Wednesday, March 18, 2020

Life Disrupted

Since midnight we are under an shelter-in-place order, joining six or seven other counties in the Bay Area. I just received the Nixle alert that Napa County will follow suit the day after tomorrow. We are supposed to stay at home for the next three weeks, and I have called it "house arrest". Of course it isn't anything like that. We can still go to the grocery store and the pharmacy; we can walk in the neighborhood or take a hike as long as we keep a distance of six feet to anybody else. The goal is to slow and hopefully eventually stop the rapid spread of the coronavirus. While this step should have been put in place weeks ago if the threat had been taken more seriously by our government, I'm glad that our local politicians have acted decisively.

While other people panic bought and hoarded toilet paper I went to the nursery yesterday and bought some plants so I can play in my garden. Yesterday I planted a pomegranate tree, something that had been on my mind for quite some time. The orange blossoms make my heart sing and the fruit is delicious. I still remember fondly the freshly pressed pomegranate juice in Turkey.

The garden has been waking up - the daffodils are long gone. My tulips came back, the peonies are pushing through the soil and the lilac is close to flowering.

I'm currently on spring break, but the high school will remain closed as well and teachers and students are getting ready for online teaching. As of today I don't know whether I need to go back to work next week since we're only two employees working in the library; I wouldn't mind going into work since I still have many textbooks to process and could do all the things that I haven't found the time for during the past several weeks.

Our German School has closed as well, but I'm keeping in touch with my students, sending them worksheets etc. Next week we will start online teaching - I'm currently figuring out the platform for it and will then test it with the staff at our campus. Ah, never a dull moment.

Apart from that there is lots I can do. Knitting, for example. I just finished this bird hat (and already sold it in my Etsy shop; I'm currently working on another one) and this pair of striped mismatched socks. Fortunately I have a good stockpile of yarn, and if I ever run out I can just email my local yarn store to get more.

I have also started to paint again. What a coincidence - I've signed up for a free five-day course called "The Layered Page" by Kellee Wynne - the tutorials are short videos of about 20 minutes, packed with ideas and techniques.

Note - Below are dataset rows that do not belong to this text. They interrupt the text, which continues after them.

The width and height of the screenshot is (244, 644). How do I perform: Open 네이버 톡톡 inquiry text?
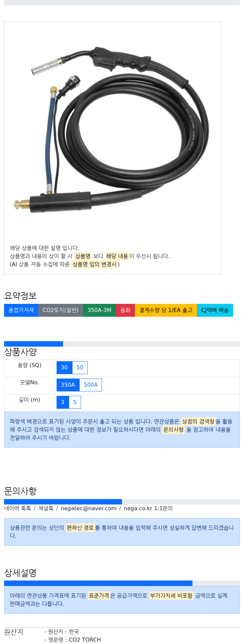(18, 509)
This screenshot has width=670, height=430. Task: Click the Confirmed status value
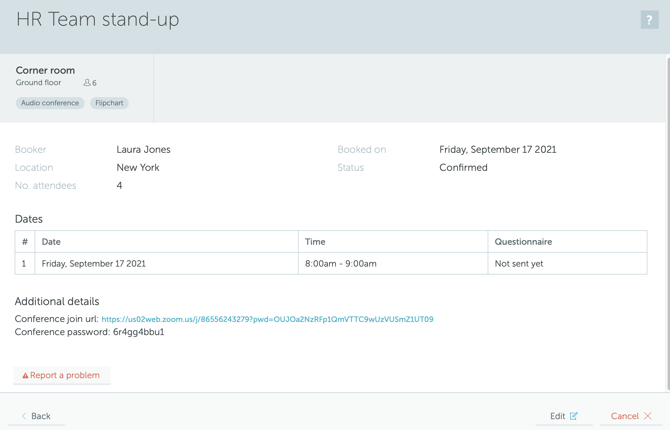click(463, 168)
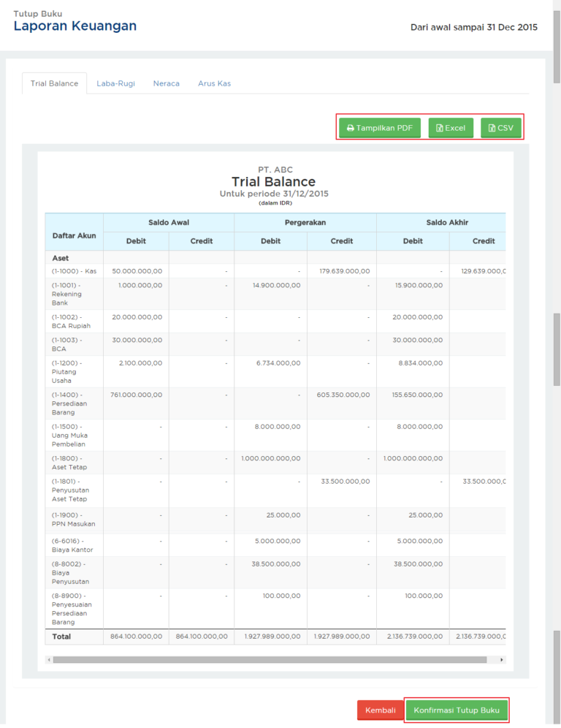Click the Saldo Awal column header
Image resolution: width=561 pixels, height=728 pixels.
coord(169,222)
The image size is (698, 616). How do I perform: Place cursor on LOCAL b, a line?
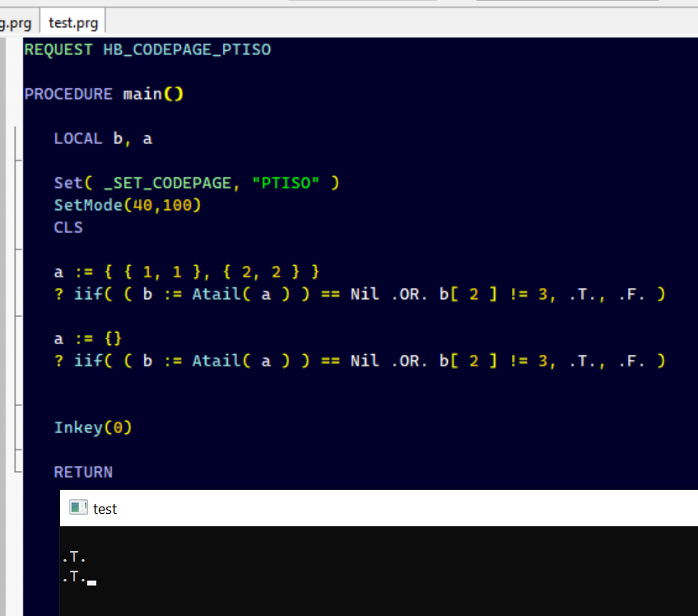[103, 138]
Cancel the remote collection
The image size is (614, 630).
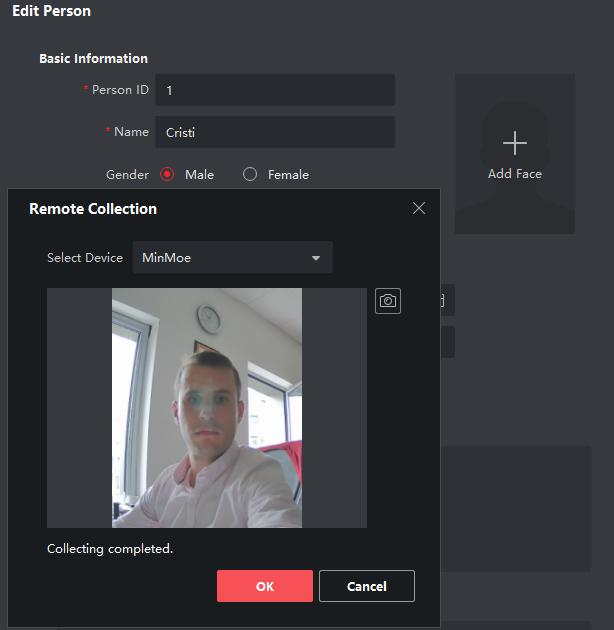[x=366, y=586]

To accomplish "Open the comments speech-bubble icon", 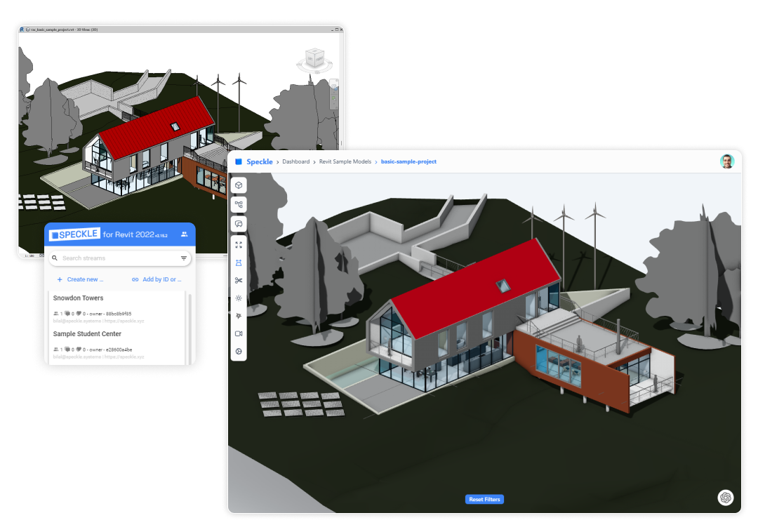I will (239, 224).
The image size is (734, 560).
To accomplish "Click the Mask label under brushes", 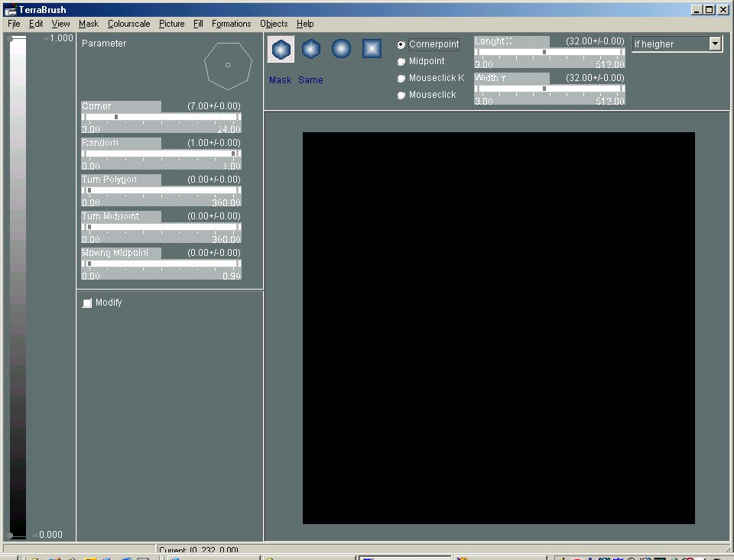I will (x=280, y=80).
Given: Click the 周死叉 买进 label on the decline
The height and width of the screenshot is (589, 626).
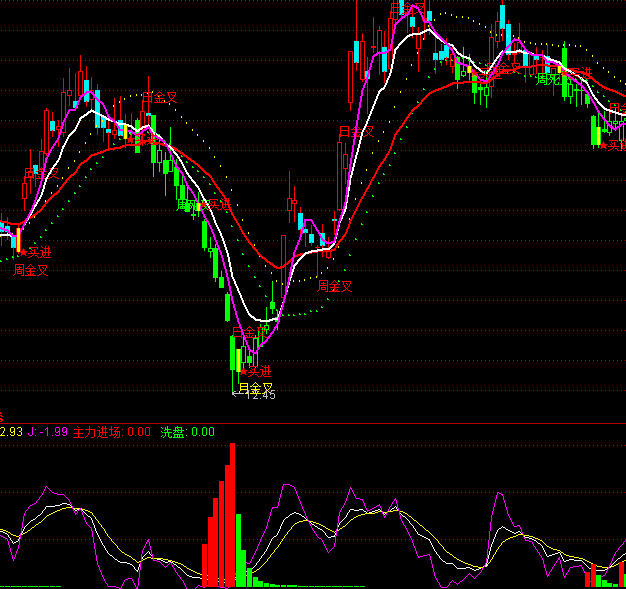Looking at the screenshot, I should point(203,205).
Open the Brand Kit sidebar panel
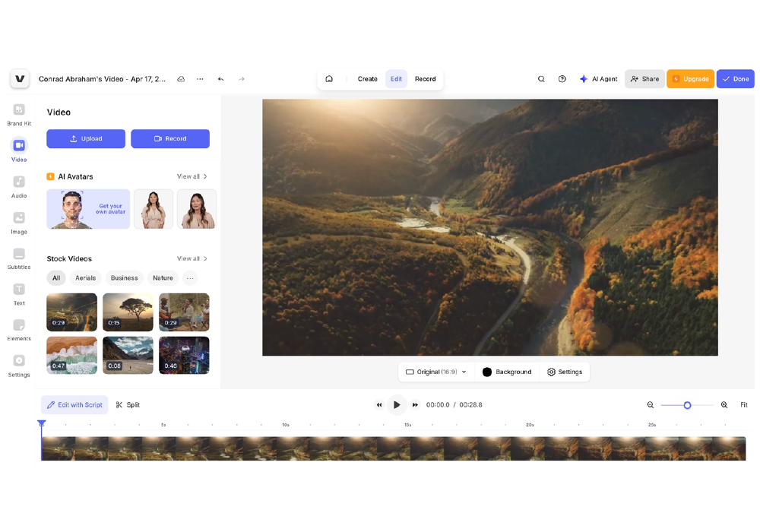The height and width of the screenshot is (532, 760). [19, 114]
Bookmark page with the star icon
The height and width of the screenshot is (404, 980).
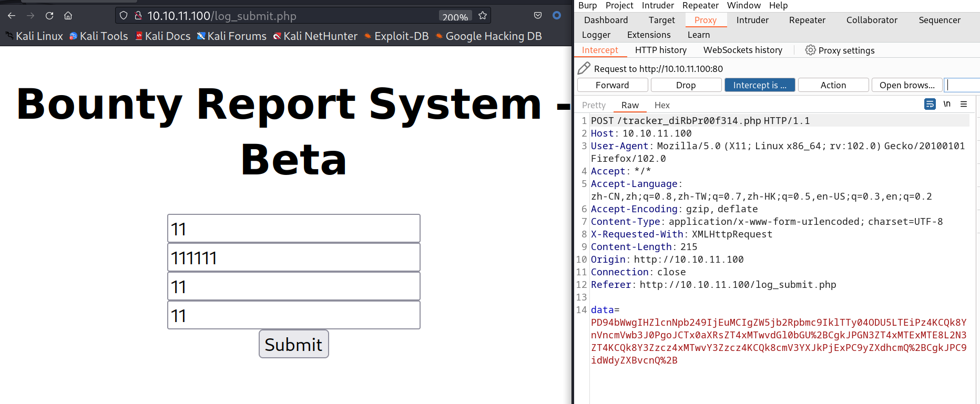[483, 16]
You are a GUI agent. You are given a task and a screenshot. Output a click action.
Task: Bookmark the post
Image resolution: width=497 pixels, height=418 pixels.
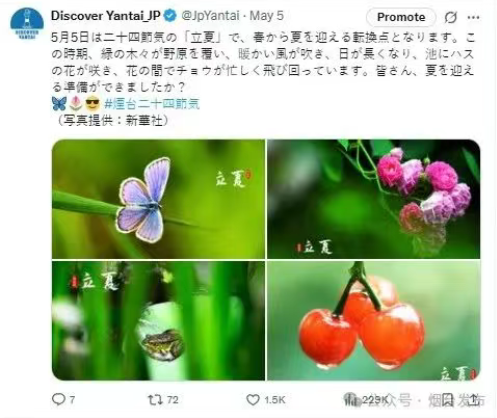(x=448, y=399)
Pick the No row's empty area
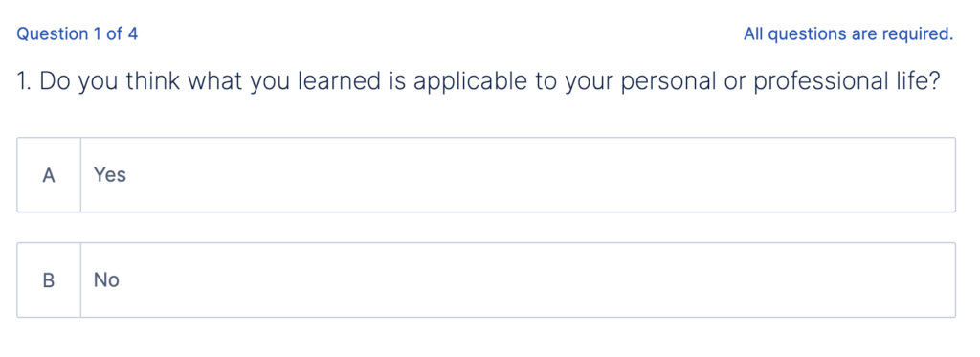This screenshot has width=980, height=357. click(x=538, y=280)
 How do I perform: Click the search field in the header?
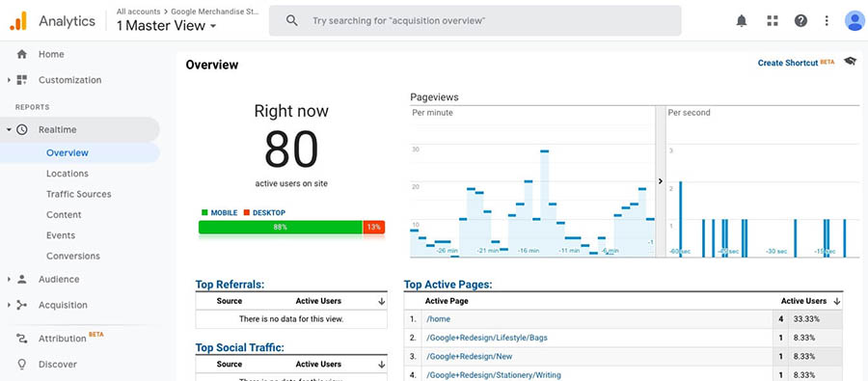coord(475,21)
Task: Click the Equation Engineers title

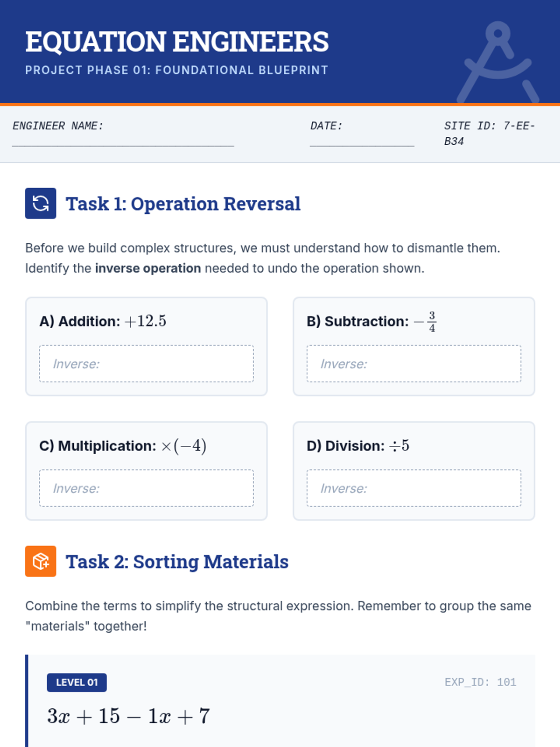Action: point(177,42)
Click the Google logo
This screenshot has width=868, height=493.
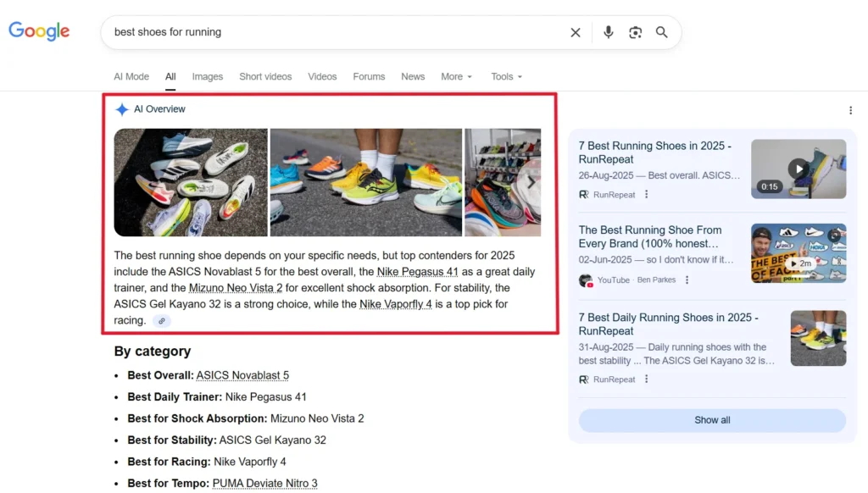[39, 31]
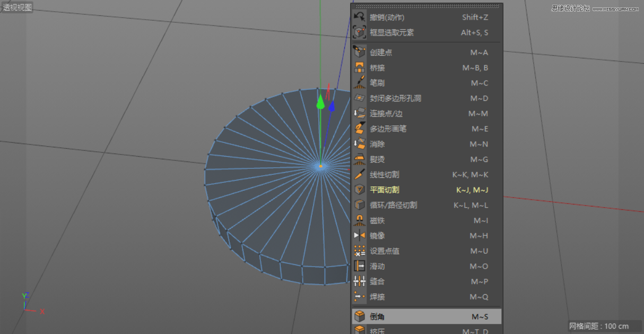The width and height of the screenshot is (644, 334).
Task: Click the Create Point (创建点) icon
Action: 360,52
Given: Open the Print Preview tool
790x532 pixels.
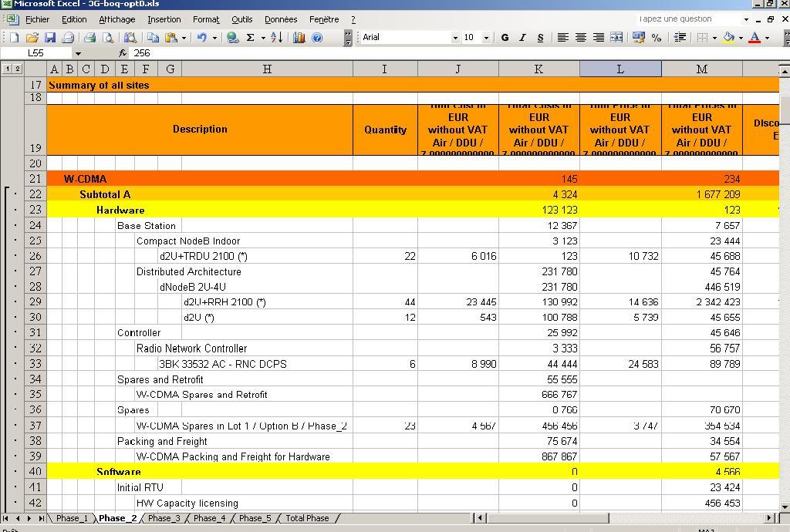Looking at the screenshot, I should 107,37.
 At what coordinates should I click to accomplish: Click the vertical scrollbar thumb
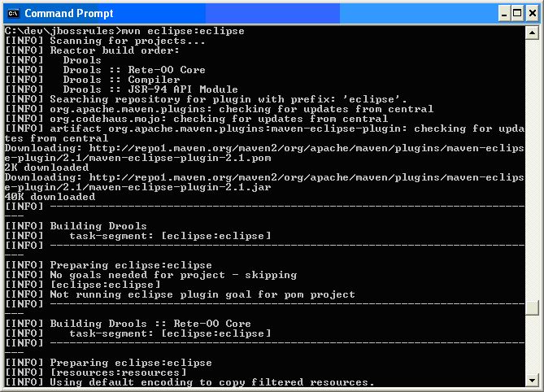(x=533, y=308)
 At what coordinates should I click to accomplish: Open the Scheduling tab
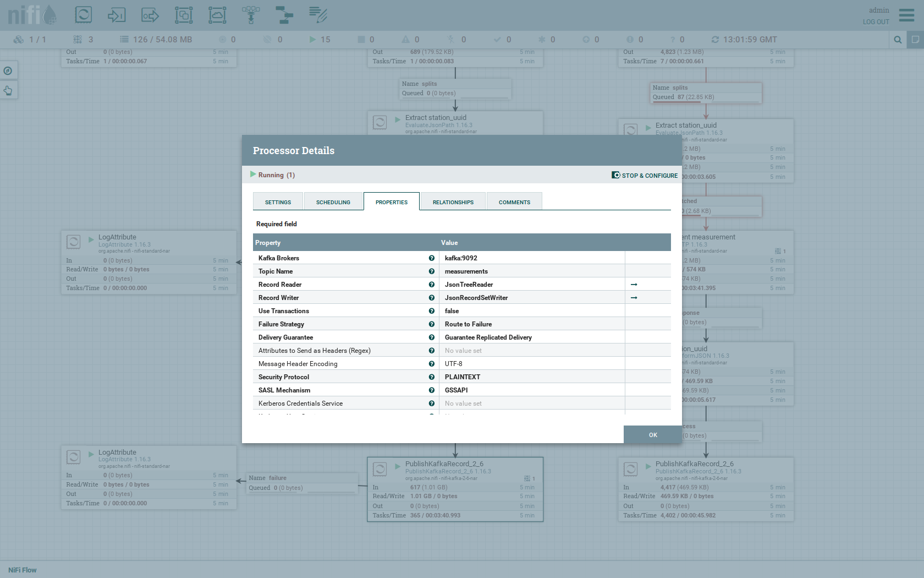pyautogui.click(x=333, y=202)
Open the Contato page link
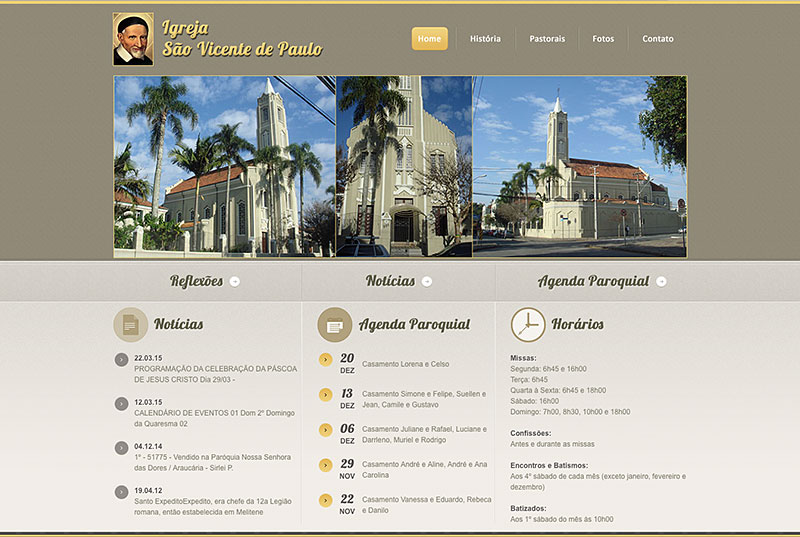 657,39
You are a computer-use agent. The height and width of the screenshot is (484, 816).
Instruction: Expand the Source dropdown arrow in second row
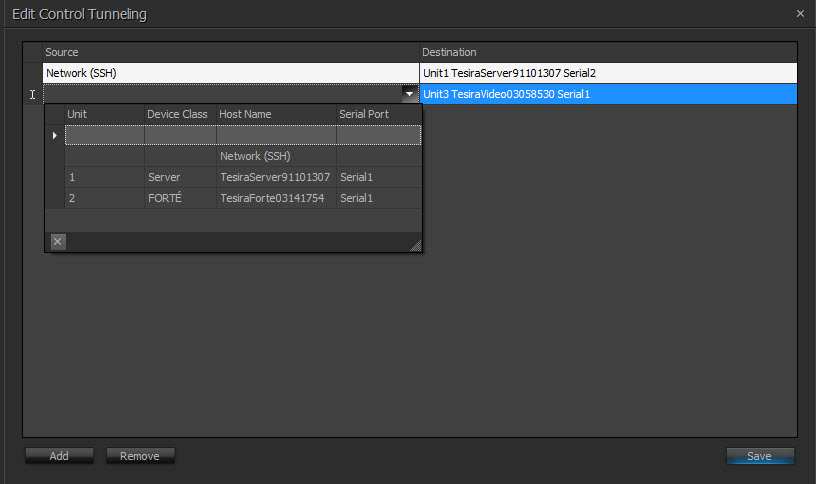click(x=409, y=94)
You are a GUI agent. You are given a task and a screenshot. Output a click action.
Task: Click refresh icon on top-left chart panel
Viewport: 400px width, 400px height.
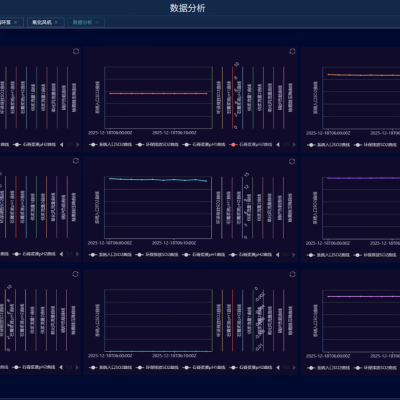point(76,51)
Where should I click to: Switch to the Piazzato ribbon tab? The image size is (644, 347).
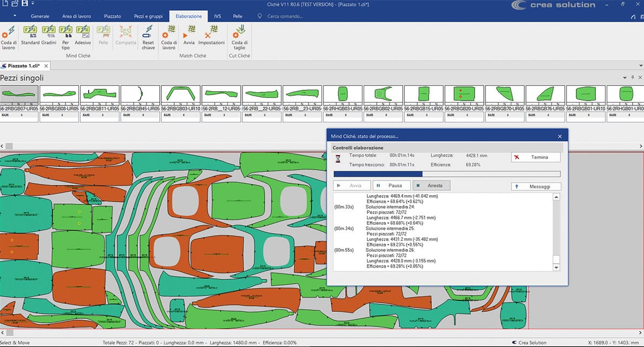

I haven't painted or done any kind of mixed media art for two years or so and thoroughly enjoy this endeavor. Finally I've worked with the Gelli Plate that I got two or three years ago and hadn't used until this class. It's so much fun to create paper and collages.

And there's time for baking! Today I baked a loaf of whole wheat bread and a German hazelnut braid. Both are delicious - I'm afraid this "shelter-in-place" will result in a few more pounds on my hips.

We're also still getting mail - just today I received two gardening books that I had ordered. You can never have too many gardening books. The title under Kibeau's tail reads "Deer Resistant Design".

Do you think I will hit boredom anytime soon?

Sunday, March 1, 2020

The Lonesome Crab Cage

When I recently walked along the mostly deserted beach I came upon a crab cage or crab pot that was standing upright beneath a huge piece of driftwood. I first saw it from further away and couldn't quite make out what it actually was, but it became clear when I approached it. It must have been deposited here during a very high tide. Of course I took a closer look and put my camera to use.

Here on the West Coast crab cages are mainly used for catching Dungeness crab, both commerically and recreationally. Dungeness crab season starts on November 2nd, but over the past two years it had been delayed because of too few or too small crabs. The last full season we had was in 2017-2018. This season only started in December, a whole month late, and most of the commercial fishermen have already stopped since there were fewer crabs. There are still some very hardy fishermen who hold on and will try to catch crab until April. It's a hard way to make a living.

Crab of course is the main food at a crab feed of which we used to have quite a lot all over the county in the first few months of the year. Crab feeds are fundraisers, and we once were invited by our neighbors in our old neighborhood to join them. It was a lot of fun, albeit a bit messy.

Then I remembered that I had my lensball with me - I had fun playing around with it.